In the case of classification problems, the neutrons of the output layer correspond to the different categories in the dataset and the neuron with the largest output value determines the winner category. For example, in the case of image classification, the set of image categories are fixed and the training set should cover all categories in a uniform way. The problem of unbalanced class distribution is a widely investigated issue as it can cause efficiency degeneration due to difficulty in the learning of decision boundaries or to misleading performance metrics.
In some situations, the test set may contain cases which do not belong to any of the categories presented in the training set. The test dataset may contain instances of previously unseen classes. This problem situation is called an openset learning problem [C4], where the key challenge here is to detect these unseen cases, the neural network should recognize that the input significantly differs from any trained categories.

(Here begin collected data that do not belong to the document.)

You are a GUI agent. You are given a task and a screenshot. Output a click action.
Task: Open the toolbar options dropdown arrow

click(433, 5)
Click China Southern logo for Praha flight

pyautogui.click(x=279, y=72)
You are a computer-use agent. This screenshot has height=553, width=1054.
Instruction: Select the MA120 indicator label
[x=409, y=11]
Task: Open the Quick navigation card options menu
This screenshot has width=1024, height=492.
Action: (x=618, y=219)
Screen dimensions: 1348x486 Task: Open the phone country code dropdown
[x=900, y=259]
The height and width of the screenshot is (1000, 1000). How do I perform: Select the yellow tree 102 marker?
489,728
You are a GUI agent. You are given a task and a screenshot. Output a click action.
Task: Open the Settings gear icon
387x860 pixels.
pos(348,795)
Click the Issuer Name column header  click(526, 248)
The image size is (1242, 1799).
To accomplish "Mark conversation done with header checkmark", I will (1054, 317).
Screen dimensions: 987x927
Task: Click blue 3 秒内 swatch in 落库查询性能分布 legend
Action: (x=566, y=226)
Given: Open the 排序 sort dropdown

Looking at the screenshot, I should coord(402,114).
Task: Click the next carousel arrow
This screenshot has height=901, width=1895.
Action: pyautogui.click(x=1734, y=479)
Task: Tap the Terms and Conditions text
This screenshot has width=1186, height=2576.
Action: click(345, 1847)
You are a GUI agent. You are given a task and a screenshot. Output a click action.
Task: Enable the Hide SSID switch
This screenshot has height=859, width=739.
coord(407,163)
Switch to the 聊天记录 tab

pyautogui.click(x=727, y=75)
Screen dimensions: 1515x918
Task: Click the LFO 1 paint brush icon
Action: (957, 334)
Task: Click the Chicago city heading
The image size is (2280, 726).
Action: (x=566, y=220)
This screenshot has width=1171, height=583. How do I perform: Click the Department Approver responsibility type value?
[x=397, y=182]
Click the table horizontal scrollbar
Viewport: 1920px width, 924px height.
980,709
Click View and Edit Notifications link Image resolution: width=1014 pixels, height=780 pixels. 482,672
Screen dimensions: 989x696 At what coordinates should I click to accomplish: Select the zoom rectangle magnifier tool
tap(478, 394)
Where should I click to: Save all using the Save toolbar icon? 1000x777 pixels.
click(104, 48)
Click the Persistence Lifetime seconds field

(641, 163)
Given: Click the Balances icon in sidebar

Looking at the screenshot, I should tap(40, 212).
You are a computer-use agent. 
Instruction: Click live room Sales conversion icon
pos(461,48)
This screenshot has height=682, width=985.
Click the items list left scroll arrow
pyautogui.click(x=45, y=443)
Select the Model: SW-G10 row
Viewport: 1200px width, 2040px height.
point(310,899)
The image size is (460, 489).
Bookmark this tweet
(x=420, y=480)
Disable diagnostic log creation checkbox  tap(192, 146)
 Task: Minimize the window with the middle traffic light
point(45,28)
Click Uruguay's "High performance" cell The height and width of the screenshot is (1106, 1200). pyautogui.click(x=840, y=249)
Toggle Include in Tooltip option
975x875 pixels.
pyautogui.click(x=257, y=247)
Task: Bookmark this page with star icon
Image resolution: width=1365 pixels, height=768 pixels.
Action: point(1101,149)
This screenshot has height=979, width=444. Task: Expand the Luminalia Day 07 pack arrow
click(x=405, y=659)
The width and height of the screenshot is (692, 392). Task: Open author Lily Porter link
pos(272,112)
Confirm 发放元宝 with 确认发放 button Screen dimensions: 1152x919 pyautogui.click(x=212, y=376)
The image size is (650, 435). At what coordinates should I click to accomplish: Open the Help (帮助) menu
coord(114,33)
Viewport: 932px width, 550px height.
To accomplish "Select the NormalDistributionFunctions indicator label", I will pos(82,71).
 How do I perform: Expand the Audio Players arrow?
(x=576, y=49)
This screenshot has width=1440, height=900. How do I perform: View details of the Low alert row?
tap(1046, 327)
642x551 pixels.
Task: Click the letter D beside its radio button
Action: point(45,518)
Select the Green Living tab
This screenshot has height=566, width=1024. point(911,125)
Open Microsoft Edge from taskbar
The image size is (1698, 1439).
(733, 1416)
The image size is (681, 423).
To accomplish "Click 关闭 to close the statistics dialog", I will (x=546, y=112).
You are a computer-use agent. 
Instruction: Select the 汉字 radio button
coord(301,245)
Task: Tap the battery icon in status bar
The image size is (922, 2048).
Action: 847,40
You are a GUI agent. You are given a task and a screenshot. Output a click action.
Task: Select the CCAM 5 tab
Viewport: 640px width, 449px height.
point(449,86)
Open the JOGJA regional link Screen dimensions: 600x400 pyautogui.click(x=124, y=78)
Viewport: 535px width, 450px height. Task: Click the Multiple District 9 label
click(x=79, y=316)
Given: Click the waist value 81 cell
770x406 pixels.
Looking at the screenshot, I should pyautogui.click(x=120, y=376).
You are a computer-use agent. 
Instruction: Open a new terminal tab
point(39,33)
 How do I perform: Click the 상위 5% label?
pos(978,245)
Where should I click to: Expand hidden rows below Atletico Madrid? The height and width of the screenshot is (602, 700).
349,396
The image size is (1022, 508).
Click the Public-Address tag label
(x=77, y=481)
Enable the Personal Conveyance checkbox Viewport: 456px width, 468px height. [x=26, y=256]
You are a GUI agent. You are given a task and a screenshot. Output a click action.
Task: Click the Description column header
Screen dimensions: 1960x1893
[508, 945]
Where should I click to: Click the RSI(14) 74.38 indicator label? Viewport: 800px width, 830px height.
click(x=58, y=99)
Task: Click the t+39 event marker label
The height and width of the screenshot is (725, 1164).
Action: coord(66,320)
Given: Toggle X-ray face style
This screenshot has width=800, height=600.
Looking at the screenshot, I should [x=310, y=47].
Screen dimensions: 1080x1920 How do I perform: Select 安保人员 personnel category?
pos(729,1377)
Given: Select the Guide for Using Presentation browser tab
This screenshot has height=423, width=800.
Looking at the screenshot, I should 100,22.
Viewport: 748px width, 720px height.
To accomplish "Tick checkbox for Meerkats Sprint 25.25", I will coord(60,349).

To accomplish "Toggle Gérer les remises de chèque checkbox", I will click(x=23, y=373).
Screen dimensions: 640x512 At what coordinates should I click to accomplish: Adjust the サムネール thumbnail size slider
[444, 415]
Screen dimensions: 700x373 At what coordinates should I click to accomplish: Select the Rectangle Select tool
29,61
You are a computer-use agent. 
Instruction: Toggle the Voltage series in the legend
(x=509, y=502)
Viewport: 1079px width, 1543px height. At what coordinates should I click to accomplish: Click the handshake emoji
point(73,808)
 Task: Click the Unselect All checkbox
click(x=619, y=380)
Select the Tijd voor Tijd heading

In the literature, we can find several approaches to cope with this kind of problem domain. The paper summarizes our experiences in the efficiency comparison of the different outlier class detection methods.
For the tests, we applied different datasets including synthetic tabular data and benchmark image datasets. CIFAR-10 benchmark dataset. The test system was implemented in Python Keras-Tensorflow framework using the Colab development environment.
Based on the test results, we can summarize our experiences in the following points:
-
The threshold-based category acceptance methods provided weak results.
-
MLP neural network for similarity regression approach had only a slightly better efficiency
-
The target space transformation methodology is the most promising way in handling the openset learning cases.
The main goal of the future investigation is on the integration of these methods into a suitable ensemble framework.